Core-Crosslinked pH-Sensitive Degradable Micelles: A Promising Approach to Resolve the Extracellular Stability Versus Intracellular Drug Release Dilemma
writer:9. Y.L. Wu, W. Chen, F.H. Meng, Z.J. Wang, R. Cheng, C. Deng, H.Y. Liu, and Z.Y. Zhong*
keywords:Micelles; pH-sensitive; Degradable; core-crosslinking; Drug delivery; Anticancer drugs
source:期刊
specific source:J. Control. Release 2012, 164, 338-345.
Issue time:2012年
The extracellular stability versus intracellular drug release dilemma has been a long challenge for micellar drug delivery systems. Here, core-crosslinked pH-sensitive degradable micelles were developed based on poly(ethylene glycol)-b-poly(mono-2,4,6-trimethoxy benzylidene-pentaerythritol carbonate-co-acryloyl carbonate) (PEG-b-P(TMBPEC-co-AC)) diblock copolymer that contains acid-labile acetal and photo-crossslinkable acryloyl groups in the hydrophobic polycarbonate block for intracellular paclitaxel (PTX) release.

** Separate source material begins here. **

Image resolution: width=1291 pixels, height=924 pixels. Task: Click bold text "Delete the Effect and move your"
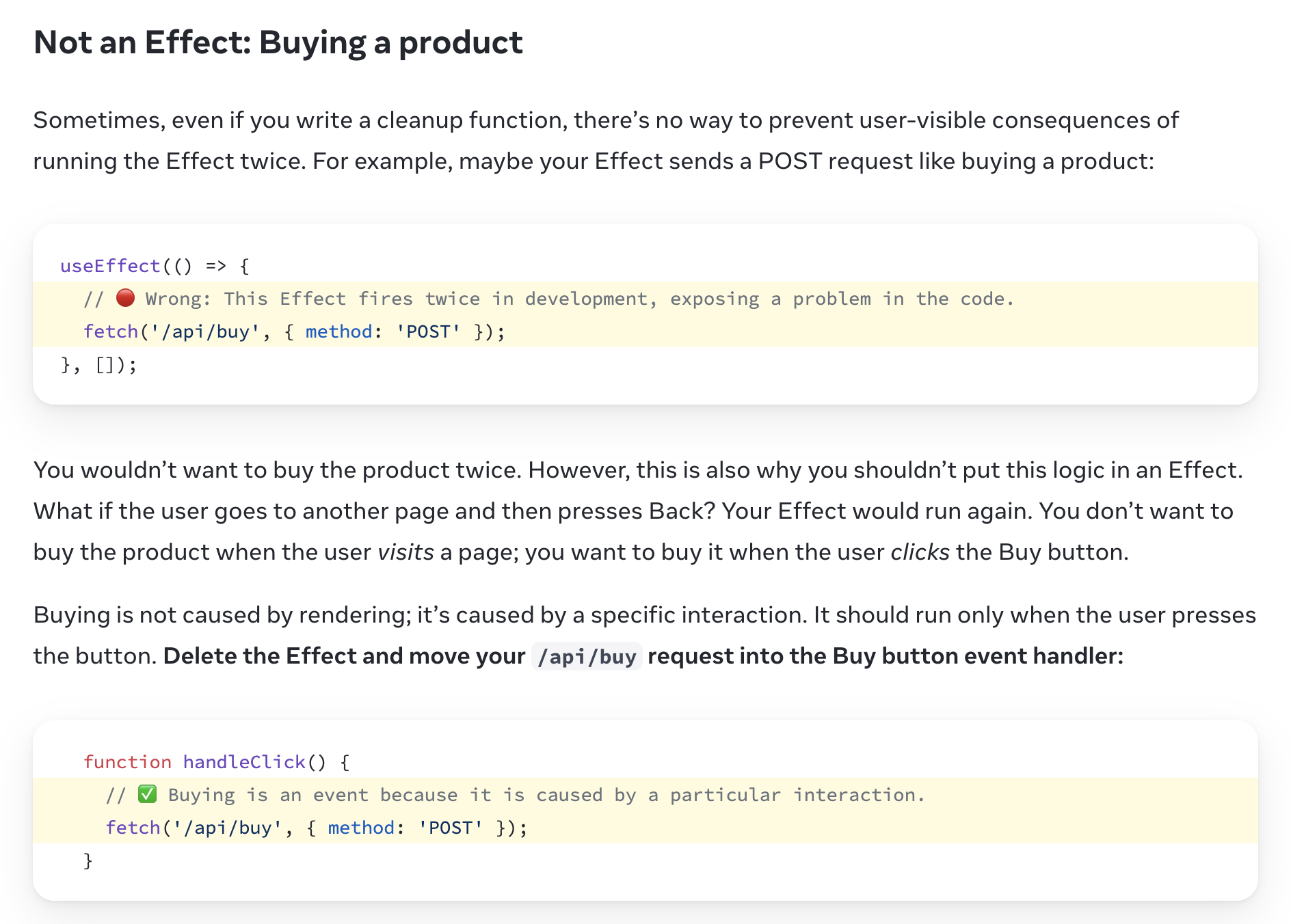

The micelles following photo-crosslinking while displaying high stability at pH 7.4 were prone to rapid hydrolysis at mildly acidic pHs of 4.0 and 5.0, with half lives of ca. 12.5 and 38.5 h, respectively. Notably, these micelles showed high drug loading efficiencies of 76.0–93.2% at theoretical PTX loading contents of 5–15 wt.%. Depending on drug loading contents, PTX-loaded micelles had average sizes varying from 132.2 to 171.6 nm, which were decreased by 17–22 nm upon photo-crosslinking. The in vitro release studies showed that PTX release at pH 7.4 was greatly inhibited by crosslinking of micelles. Notably, rapid drug release was obtained under mildly acidic conditions, in which 90.0% and 78.1% PTX was released in 23 h at pH 4.0 and 5.0, respectively. MTT assays showed that PTX-loaded crosslinked micelles retained high anti-tumor activity with a cell viability of 9.2% observed for RAW 264.7 cells following 72 h incubation, which was comparable to PTX-loaded non-crosslinked counterparts (cell viability 7.5%) under otherwise the same conditions, supporting efficient drug release from PTX-loaded crosslinked micelles inside the tumor cells. These core-crosslinked pH-responsive biodegradable micelles with superior extracellular stability and rapid intracellular drug release provide a novel platform for tumor-targeting drug delivery.